** start Document text **

# New poster - jet boat question



## jsmoody (Oct 16, 2014)

Been reading this forum for a little bit now. I'm wondering what is the smallest boat any of you might run with a jet outboard? I have a 1242 alweld on order, and have been pondering the idea of a jet outboard. I'm not sure though how the short boat would handle the weight distribution of an outboard that size. I do love the idea of a jet. No more busted props.


----------



## Lil' Blue Rude (Oct 16, 2014)

I wouldn't have any problem running a 25hp on it if it was mine. I run a 60/40 on a 16' 42" Blazer SS


----------



## jsmoody (Oct 17, 2014)

I'm looking at the Tohatsu 25 or 35. The 35 is only about 20 pounds heavier than the 25. Might make a fun little rig.


----------



## Lil' Blue Rude (Oct 17, 2014)

Think there the same motor. I think the 35hp has tilt and trim. That's why it weighs more. I'd definitely go 2 stroke to save on weight. A 50/35 would probably be as big as I'd want on that small of a boat but I'd say it would be a fun little boat.


----------



## RadarJet (Oct 29, 2014)

That sounds like a fun combination. A 35 on the back end will make it a little rear heavy. I put a 25 jet on a lightweight 1436 jon, and it was a very nice combination. It took some tweaking to get the manual trim just right, but was nearly unstoppable once on the water.


----------

** end Document text **
** start Extracted records **

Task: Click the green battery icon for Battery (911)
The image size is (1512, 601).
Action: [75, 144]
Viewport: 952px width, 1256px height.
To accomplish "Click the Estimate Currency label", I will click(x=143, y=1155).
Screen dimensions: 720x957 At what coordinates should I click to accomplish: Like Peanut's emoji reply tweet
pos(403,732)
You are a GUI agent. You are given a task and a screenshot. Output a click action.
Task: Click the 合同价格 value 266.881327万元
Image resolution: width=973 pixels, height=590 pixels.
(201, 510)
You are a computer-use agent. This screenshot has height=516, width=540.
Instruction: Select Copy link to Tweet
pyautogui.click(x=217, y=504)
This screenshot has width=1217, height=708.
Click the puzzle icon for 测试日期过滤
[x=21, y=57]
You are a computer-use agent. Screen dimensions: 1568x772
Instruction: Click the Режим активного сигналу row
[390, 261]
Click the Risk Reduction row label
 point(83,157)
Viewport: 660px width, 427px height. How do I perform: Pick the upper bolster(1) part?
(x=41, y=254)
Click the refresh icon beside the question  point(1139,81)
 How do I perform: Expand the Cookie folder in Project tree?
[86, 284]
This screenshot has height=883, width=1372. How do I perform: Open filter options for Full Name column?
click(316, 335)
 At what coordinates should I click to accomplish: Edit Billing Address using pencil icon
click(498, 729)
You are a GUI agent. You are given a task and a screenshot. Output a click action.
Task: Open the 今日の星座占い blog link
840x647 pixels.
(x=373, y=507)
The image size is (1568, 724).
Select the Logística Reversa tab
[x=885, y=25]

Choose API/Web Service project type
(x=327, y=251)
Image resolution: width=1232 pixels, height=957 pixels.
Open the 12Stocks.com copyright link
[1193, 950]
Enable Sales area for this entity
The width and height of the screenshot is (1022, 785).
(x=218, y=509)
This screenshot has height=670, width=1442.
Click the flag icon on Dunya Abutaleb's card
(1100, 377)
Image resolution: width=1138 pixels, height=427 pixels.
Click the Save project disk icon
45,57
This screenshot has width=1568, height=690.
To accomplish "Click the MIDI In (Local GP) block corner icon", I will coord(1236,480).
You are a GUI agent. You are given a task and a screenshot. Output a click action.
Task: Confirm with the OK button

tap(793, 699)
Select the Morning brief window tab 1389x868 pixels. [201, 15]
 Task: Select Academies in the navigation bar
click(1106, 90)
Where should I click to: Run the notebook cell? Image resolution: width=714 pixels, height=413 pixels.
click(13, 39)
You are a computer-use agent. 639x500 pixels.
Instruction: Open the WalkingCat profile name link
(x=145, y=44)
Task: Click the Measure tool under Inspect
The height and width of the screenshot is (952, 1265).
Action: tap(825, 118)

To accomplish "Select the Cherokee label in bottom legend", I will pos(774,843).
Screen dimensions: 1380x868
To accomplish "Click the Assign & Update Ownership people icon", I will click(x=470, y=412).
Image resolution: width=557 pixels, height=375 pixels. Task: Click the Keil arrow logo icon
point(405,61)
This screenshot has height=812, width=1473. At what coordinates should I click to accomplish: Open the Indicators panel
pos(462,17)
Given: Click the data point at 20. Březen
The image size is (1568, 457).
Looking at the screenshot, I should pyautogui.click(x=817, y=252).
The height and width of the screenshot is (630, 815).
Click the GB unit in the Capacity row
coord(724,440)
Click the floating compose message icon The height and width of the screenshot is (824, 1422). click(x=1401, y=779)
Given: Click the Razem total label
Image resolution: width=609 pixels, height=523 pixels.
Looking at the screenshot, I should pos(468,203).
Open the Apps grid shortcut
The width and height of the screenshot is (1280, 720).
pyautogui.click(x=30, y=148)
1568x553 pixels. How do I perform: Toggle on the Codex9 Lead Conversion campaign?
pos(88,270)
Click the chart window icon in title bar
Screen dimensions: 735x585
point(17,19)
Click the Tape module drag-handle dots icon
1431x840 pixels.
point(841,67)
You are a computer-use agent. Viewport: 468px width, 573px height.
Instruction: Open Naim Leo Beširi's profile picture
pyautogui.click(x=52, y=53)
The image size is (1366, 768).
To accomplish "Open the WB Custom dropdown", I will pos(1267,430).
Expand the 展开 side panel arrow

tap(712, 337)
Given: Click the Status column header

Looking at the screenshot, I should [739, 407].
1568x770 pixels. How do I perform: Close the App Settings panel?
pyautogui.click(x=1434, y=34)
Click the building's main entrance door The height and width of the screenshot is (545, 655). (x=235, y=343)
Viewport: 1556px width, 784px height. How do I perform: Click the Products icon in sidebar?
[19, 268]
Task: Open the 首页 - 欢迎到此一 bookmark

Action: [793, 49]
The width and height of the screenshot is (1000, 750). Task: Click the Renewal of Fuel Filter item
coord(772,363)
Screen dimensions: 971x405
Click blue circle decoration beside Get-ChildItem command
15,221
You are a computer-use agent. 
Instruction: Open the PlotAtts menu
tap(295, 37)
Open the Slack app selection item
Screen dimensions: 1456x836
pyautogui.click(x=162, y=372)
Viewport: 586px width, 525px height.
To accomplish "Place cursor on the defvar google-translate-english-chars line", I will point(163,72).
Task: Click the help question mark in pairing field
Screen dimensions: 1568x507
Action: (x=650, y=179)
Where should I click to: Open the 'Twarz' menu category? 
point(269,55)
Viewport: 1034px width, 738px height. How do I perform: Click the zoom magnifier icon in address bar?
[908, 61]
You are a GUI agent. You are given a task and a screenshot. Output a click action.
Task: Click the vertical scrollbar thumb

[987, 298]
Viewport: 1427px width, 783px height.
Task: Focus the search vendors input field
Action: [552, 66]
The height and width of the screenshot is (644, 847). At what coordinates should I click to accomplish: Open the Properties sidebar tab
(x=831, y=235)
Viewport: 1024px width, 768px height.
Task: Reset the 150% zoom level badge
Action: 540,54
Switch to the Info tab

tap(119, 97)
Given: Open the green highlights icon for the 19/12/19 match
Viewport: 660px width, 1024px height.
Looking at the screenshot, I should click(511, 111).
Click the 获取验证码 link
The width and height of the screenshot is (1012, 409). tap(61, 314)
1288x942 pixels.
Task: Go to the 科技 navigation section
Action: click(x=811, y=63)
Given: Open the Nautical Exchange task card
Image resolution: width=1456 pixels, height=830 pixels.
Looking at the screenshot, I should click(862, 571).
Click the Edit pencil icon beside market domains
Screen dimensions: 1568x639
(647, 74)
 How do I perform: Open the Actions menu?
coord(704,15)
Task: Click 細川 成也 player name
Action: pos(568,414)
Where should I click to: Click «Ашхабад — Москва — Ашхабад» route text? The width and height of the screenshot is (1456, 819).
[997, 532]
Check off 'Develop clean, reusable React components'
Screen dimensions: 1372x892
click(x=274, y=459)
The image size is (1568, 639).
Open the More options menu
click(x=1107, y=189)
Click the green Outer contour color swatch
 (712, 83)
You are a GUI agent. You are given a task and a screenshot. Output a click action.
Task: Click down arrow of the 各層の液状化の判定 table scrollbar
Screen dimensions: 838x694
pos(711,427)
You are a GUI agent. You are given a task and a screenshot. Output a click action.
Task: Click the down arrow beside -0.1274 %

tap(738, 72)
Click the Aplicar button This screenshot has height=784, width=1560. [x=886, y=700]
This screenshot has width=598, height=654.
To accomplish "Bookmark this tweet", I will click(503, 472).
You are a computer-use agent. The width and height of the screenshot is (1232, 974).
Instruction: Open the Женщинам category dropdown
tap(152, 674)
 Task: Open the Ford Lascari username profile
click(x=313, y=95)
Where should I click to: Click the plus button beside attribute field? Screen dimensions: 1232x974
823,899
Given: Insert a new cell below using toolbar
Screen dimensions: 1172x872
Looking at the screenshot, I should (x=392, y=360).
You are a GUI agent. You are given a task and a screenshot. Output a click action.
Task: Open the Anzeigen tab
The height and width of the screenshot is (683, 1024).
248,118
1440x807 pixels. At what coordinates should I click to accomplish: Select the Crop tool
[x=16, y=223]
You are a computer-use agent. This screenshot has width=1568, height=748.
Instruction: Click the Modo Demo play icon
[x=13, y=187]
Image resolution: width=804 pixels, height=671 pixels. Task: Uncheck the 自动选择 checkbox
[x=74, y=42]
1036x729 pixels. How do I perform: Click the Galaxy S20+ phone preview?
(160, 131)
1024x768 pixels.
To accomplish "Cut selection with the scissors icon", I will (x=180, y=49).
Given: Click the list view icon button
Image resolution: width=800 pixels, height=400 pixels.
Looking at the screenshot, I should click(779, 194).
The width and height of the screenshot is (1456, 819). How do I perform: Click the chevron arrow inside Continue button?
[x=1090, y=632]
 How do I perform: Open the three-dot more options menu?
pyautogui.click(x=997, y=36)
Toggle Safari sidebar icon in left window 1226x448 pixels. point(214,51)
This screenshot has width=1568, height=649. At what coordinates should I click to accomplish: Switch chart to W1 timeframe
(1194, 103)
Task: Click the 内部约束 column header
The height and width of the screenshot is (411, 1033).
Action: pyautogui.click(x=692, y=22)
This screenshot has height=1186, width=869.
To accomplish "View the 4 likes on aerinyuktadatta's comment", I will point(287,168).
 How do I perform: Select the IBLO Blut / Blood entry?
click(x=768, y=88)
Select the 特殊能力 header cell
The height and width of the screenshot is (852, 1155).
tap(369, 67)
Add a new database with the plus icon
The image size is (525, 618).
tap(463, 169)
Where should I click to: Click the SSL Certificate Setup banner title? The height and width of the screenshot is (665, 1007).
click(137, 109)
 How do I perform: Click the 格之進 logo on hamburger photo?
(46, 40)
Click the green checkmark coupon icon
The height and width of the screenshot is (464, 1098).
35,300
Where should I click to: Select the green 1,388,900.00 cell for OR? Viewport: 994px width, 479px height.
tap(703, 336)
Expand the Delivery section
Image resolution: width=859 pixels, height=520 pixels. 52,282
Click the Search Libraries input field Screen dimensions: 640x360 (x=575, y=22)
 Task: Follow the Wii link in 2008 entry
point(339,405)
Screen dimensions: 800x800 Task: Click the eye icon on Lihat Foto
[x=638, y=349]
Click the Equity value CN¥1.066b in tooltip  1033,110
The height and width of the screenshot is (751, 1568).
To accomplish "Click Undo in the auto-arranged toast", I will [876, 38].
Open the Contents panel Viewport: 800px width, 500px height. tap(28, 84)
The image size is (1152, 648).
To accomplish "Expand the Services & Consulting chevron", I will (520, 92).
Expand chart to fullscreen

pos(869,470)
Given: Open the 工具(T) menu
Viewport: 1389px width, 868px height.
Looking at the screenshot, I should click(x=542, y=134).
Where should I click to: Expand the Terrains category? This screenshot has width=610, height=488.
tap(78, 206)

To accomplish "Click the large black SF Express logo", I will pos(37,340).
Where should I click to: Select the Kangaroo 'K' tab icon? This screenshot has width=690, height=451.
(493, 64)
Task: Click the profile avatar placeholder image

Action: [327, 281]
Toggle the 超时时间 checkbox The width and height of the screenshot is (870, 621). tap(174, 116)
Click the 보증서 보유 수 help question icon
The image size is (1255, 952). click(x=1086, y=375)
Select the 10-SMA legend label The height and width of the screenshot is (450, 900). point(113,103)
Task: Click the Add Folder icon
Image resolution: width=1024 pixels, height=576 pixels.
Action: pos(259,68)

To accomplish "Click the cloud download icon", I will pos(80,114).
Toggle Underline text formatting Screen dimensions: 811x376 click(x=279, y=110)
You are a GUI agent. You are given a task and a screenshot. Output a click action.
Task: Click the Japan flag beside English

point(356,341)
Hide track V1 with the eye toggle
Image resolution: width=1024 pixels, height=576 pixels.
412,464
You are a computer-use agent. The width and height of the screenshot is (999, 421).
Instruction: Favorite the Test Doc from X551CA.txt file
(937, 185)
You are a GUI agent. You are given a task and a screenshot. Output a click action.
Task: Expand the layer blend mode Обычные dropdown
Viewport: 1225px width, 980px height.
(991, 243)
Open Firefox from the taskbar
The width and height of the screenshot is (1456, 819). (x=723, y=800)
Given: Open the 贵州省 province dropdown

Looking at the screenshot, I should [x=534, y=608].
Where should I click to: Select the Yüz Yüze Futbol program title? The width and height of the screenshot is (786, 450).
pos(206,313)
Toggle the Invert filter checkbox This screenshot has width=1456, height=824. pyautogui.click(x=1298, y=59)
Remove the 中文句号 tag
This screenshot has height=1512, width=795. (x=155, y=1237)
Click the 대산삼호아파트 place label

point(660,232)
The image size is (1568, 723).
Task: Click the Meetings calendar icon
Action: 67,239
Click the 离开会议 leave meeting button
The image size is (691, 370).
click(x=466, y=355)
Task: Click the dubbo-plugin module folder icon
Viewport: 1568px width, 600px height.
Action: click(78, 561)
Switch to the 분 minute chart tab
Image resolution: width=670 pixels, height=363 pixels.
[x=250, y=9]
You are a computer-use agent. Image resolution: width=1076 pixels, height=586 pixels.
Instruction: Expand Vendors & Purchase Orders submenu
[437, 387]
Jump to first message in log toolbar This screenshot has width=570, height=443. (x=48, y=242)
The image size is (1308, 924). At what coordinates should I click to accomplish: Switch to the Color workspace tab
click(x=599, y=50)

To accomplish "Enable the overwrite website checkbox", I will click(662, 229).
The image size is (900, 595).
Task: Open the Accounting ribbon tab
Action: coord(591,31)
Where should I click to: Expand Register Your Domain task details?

** end Extracted records **

> Task prompt
In the forum thread about jet outboards, how much heavier does jsmoody say the Tohatsu 35 is than the 25? These items are separate material and unrelated to the forum thread.

> Solution to the exercise
About 20 pounds heavier.